◆ PROBLEM
Retype the records that follow, every line exactly as written.

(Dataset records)
________

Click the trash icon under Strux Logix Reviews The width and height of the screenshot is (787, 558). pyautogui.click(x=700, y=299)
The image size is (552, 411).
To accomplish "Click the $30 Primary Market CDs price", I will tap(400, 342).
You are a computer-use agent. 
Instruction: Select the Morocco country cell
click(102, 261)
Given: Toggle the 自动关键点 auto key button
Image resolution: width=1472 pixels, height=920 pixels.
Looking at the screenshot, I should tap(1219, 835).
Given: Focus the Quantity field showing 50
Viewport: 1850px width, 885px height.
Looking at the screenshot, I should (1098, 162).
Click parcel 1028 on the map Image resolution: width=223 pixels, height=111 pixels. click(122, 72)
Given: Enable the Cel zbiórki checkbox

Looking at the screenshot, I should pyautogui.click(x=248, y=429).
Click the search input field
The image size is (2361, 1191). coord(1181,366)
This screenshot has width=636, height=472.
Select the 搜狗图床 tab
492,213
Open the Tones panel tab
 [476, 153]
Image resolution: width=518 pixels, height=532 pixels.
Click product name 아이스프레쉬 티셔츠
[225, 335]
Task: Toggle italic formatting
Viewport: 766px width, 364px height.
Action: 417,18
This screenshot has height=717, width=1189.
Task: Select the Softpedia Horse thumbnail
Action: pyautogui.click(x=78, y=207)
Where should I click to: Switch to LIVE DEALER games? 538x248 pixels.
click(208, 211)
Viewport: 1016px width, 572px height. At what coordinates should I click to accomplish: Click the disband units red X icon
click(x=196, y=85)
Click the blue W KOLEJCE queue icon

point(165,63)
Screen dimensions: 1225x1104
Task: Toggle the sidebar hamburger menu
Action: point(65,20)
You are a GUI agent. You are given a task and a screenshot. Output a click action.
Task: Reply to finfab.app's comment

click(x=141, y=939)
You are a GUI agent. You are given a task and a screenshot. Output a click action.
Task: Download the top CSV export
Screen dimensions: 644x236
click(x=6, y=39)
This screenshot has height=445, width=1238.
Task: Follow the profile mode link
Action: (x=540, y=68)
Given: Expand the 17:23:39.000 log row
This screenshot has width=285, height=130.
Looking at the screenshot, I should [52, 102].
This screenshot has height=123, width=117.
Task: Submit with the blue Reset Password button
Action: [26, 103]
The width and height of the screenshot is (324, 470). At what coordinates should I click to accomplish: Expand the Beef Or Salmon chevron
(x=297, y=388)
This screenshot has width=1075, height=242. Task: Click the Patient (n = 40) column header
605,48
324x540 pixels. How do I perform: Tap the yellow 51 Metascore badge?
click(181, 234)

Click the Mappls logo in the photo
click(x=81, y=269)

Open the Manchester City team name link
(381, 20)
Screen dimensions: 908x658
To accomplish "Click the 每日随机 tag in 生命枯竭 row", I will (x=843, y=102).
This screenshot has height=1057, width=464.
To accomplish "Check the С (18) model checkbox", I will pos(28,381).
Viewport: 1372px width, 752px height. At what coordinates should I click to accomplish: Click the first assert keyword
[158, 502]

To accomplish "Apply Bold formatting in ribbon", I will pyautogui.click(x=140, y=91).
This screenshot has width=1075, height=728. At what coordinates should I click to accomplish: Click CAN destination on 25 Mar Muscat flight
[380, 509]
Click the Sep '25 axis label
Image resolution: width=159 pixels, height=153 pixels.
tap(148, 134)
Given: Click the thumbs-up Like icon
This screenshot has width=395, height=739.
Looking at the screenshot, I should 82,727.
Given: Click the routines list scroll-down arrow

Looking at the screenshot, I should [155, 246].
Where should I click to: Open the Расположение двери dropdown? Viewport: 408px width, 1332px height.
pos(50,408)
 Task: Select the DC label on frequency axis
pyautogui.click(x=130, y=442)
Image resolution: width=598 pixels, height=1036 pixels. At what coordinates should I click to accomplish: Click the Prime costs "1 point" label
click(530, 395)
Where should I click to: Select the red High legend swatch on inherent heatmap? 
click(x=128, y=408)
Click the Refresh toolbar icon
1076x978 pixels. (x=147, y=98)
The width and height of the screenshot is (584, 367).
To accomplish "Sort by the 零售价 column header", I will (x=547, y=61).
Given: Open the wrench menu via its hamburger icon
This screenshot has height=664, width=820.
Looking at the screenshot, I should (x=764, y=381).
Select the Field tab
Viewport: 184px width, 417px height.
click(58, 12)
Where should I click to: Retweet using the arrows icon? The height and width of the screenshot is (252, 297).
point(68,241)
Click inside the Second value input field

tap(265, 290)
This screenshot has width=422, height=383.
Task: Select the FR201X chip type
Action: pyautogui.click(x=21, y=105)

________

◆ RESULT OF THE EXERCISE
Click the trash icon under Strux Logix Reviews The width and height of the screenshot is (787, 558). pyautogui.click(x=700, y=299)
The image size is (552, 411).
To accomplish "Click the $30 Primary Market CDs price", I will tap(400, 342).
You are a computer-use agent. 
Instruction: Select the Morocco country cell
click(102, 261)
Given: Toggle the 自动关键点 auto key button
Image resolution: width=1472 pixels, height=920 pixels.
Looking at the screenshot, I should tap(1219, 835).
Given: Focus the Quantity field showing 50
Viewport: 1850px width, 885px height.
Looking at the screenshot, I should (1098, 162).
Click parcel 1028 on the map Image resolution: width=223 pixels, height=111 pixels. click(122, 72)
Given: Enable the Cel zbiórki checkbox

Looking at the screenshot, I should pyautogui.click(x=248, y=429).
Click the search input field
The image size is (2361, 1191). coord(1181,366)
This screenshot has width=636, height=472.
Select the 搜狗图床 tab
492,213
Open the Tones panel tab
 [476, 153]
Image resolution: width=518 pixels, height=532 pixels.
Click product name 아이스프레쉬 티셔츠
[225, 335]
Task: Toggle italic formatting
Viewport: 766px width, 364px height.
Action: 417,18
This screenshot has height=717, width=1189.
Task: Select the Softpedia Horse thumbnail
Action: pyautogui.click(x=78, y=207)
Where should I click to: Switch to LIVE DEALER games? 538x248 pixels.
click(208, 211)
Viewport: 1016px width, 572px height. At what coordinates should I click to accomplish: Click the disband units red X icon
click(x=196, y=85)
Click the blue W KOLEJCE queue icon

point(165,63)
Screen dimensions: 1225x1104
Task: Toggle the sidebar hamburger menu
Action: point(65,20)
You are a GUI agent. You are given a task and a screenshot. Output a click action.
Task: Reply to finfab.app's comment

click(x=141, y=939)
You are a GUI agent. You are given a task and a screenshot. Output a click action.
Task: Download the top CSV export
Screen dimensions: 644x236
click(x=6, y=39)
This screenshot has height=445, width=1238.
Task: Follow the profile mode link
Action: (x=540, y=68)
Given: Expand the 17:23:39.000 log row
This screenshot has width=285, height=130.
Looking at the screenshot, I should [52, 102].
This screenshot has height=123, width=117.
Task: Submit with the blue Reset Password button
Action: [26, 103]
The width and height of the screenshot is (324, 470). At what coordinates should I click to accomplish: Expand the Beef Or Salmon chevron
(x=297, y=388)
This screenshot has width=1075, height=242. Task: Click the Patient (n = 40) column header
605,48
324x540 pixels. How do I perform: Tap the yellow 51 Metascore badge?
click(181, 234)

Click the Mappls logo in the photo
click(x=81, y=269)

Open the Manchester City team name link
(381, 20)
Screen dimensions: 908x658
To accomplish "Click the 每日随机 tag in 生命枯竭 row", I will (x=843, y=102).
This screenshot has height=1057, width=464.
To accomplish "Check the С (18) model checkbox", I will pos(28,381).
Viewport: 1372px width, 752px height. At what coordinates should I click to accomplish: Click the first assert keyword
[158, 502]

To accomplish "Apply Bold formatting in ribbon", I will pyautogui.click(x=140, y=91).
This screenshot has width=1075, height=728. At what coordinates should I click to accomplish: Click CAN destination on 25 Mar Muscat flight
[380, 509]
Click the Sep '25 axis label
Image resolution: width=159 pixels, height=153 pixels.
tap(148, 134)
Given: Click the thumbs-up Like icon
This screenshot has width=395, height=739.
Looking at the screenshot, I should 82,727.
Given: Click the routines list scroll-down arrow

Looking at the screenshot, I should [155, 246].
Where should I click to: Open the Расположение двери dropdown? Viewport: 408px width, 1332px height.
pos(50,408)
 Task: Select the DC label on frequency axis
pyautogui.click(x=130, y=442)
Image resolution: width=598 pixels, height=1036 pixels. At what coordinates should I click to accomplish: Click the Prime costs "1 point" label
click(530, 395)
Where should I click to: Select the red High legend swatch on inherent heatmap? 
click(x=128, y=408)
Click the Refresh toolbar icon
1076x978 pixels. (x=147, y=98)
The width and height of the screenshot is (584, 367).
To accomplish "Sort by the 零售价 column header", I will (x=547, y=61).
Given: Open the wrench menu via its hamburger icon
This screenshot has height=664, width=820.
Looking at the screenshot, I should (x=764, y=381).
Select the Field tab
Viewport: 184px width, 417px height.
click(58, 12)
Where should I click to: Retweet using the arrows icon? The height and width of the screenshot is (252, 297).
point(68,241)
Click inside the Second value input field

tap(265, 290)
This screenshot has width=422, height=383.
Task: Select the FR201X chip type
Action: pyautogui.click(x=21, y=105)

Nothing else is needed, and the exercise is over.